Microsoft corrige 137 vulnerabilidades en el Patch Tuesday de mayo, 13 de ellas críticas

Microsoft ha lanzado su actualización mensual de seguridad, conocida como Patch Tuesday de mayo, resolviendo un total de 137 vulnerabilidades en sus diversos productos empresariales, componentes y sistemas subyacentes.

Aunque el número de fallos es elevado, la compañía no ha identificado ninguna vulnerabilidad de día cero (zero-day) que esté siendo explotada activamente en este ciclo de parches.

Vulnerabilidades críticas y de alto riesgo

De las 137 vulnerabilidades corregidas, 13 han sido clasificadas como críticas según el sistema CVSS. Entre ellas destacan:

• CVE-2026-33109 y CVE-2026-42823: Dos fallos en Microsoft Azure que podrían permitir a atacantes no autenticados ejecutar código de forma remota.
• CVE-2026-42898: Vulnerabilidad en Microsoft Dynamics 365 con una puntuación CVSS de 9.9, lo que indica un riesgo extremadamente alto.

Además, Microsoft ha identificado 13 vulnerabilidades con mayor probabilidad de ser explotadas, mientras que 113 defectos se consideran menos probables o improbables de ser aprovechados.

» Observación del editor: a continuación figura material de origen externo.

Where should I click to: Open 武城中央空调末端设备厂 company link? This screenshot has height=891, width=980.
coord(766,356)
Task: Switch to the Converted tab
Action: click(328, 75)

Preocupación por fallos en servicios críticos de Windows

Dustin Childs, responsable de concienciación sobre amenazas en la iniciativa Zero Day de Trend Micro, destacó en un análisis la gravedad de CVE-2026-41096, un fallo en el servicio DNS de Windows que permite la ejecución remota de código sin necesidad de autenticación ni interacción del usuario.

«Un atacante con capacidad para manipular las respuestas DNS podría lograr una ejecución remota de código no autenticada en toda la empresa, ya que el cliente DNS se ejecuta en prácticamente todas las máquinas con Windows», advirtió Childs.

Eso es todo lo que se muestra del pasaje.